ByeAcne/Medication
Accutane vs Spironolactone: Which Path?
For women with persistent moderate-severe acne, the two big-gun options are spironolactone (indefinite hormonal management) or isotretinoin (definitive 5-6 month course). Very different paths.
Reviewed by a licensed physician · Updated May 2026
For women with persistent moderate-to-severe acne unresponsive to standard topicals + oral antibiotics, the two big-gun next steps are spironolactone (a hormonal androgen blocker) and isotretinoin (Accutane — an oral retinoid). Both work; they're very different paths with very different commitments.
Spironolactone is the easier-to-start option. It's a daily pill at 50-100mg, no required blood monitoring after initial baseline labs (sometimes potassium check at 4-6 weeks), fewer side effects, and can be continued indefinitely. The main caveats: it works only while you're taking it (stopping reverses the effect over a few months), and women of reproductive potential must use reliable contraception because spironolactone can affect a developing male fetus. It pairs well with combined oral contraception, topical retinoids, and benzoyl peroxide for a comprehensive regimen.
Isotretinoin is a definitive but more demanding treatment. It's an oral retinoid taken for 5-7 months at a cumulative dose calculated by weight, with the goal of long-term remission. About 70% of patients who complete a full adequate course see lasting clearance for years or permanently. The trade-offs are substantial: monthly blood tests during treatment, iPLEDGE program enrollment for women of childbearing potential (monthly pregnancy tests, two forms of contraception, strict pregnancy prevention because of severe teratogenicity), and side effects including dry skin/lips/eyes, joint aches, occasional mood effects, elevated triglycerides, and rare but serious effects on liver function. Isotretinoin requires a prescribing dermatologist (telehealth pathways exist but are limited) and committed monitoring.

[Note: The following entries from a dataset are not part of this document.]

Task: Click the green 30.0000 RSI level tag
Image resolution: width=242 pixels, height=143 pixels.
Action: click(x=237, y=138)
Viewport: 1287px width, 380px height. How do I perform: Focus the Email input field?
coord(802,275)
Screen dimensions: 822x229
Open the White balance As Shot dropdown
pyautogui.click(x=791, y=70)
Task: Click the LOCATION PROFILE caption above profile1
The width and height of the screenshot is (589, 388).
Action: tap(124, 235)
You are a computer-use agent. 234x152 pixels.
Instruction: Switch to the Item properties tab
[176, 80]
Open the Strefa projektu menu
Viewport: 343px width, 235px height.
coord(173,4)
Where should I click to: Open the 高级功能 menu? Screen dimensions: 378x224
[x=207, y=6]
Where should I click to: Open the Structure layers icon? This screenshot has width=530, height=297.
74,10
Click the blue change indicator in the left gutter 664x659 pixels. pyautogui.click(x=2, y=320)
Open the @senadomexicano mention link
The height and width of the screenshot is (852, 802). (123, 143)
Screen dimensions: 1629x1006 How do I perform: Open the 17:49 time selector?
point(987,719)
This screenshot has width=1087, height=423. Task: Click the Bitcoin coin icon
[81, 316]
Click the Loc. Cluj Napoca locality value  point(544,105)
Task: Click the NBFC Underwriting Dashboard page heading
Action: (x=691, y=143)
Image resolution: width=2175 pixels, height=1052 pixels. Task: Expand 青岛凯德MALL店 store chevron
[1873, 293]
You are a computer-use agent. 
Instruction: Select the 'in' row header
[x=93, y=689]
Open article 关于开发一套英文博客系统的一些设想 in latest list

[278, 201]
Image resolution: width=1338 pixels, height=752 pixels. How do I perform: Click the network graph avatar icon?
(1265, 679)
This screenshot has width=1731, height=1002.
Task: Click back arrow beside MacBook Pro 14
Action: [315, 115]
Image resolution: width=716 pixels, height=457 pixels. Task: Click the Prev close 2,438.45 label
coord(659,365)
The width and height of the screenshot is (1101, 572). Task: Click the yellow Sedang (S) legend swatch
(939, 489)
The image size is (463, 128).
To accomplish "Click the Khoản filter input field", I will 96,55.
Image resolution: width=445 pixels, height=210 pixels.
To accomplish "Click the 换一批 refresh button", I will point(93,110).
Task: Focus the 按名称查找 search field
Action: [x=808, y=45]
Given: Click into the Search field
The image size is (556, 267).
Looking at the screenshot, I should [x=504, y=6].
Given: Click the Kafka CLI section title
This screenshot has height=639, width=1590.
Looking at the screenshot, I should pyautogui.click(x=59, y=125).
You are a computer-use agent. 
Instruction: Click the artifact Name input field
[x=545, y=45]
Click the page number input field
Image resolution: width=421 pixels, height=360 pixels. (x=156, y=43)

The practical decision: for hormonal-pattern acne in adult women, spironolactone is usually tried first because it's simpler. For severe cystic acne, scarring acne, or acne that has failed multiple lower-level treatments, isotretinoin is considered. Many patients do spironolactone for a year, decide it isn't enough, and move to isotretinoin for definitive treatment.
Why isotretinoin can produce remission
Isotretinoin works through multiple mechanisms simultaneously: drastic reduction in sebaceous gland size and activity, normalization of follicular cell shedding, anti-inflammatory effects, and reduction of C. acnes. The sebaceous gland reduction in particular is partly persistent — even after the drug clears, glands often remain smaller and less active for years.
Spironolactone works only on the androgen receptor and only while it's blocking that receptor. The underlying hormonal environment hasn't changed; the medication is just preventing androgens from acting on glands. When the medication stops, glands resume responding to androgens and acne returns. This is why spironolactone is an indefinite maintenance treatment while isotretinoin can be a finite curative one.
Treatment options a doctor may consider
- Spironolactone 50-100mg daily, indefinite
Lower commitment, requires contraception, works only while taking. 12 weeks to effect.
- Isotretinoin 5-7 month course
Definitive treatment. iPLEDGE enrollment for women. Monthly bloodwork. 70% long-term remission rate.
- Spironolactone first, isotretinoin if needed
Common stepwise approach. Try simpler treatment for 6+ months before escalating.
- Specialist referral for isotretinoin
Most physicians refer to dermatology for prescribing and monthly monitoring.
Your specific regimen depends on your medical history, current medications, and intake photos. Only your physician can determine what's appropriate.
Who this applies to
Women with persistent moderate-severe acne unresponsive to standard topicals + short-course antibiotics. Particularly relevant for choosing between an indefinite-but-easier path (spironolactone) and a finite-but-more-intensive path (isotretinoin).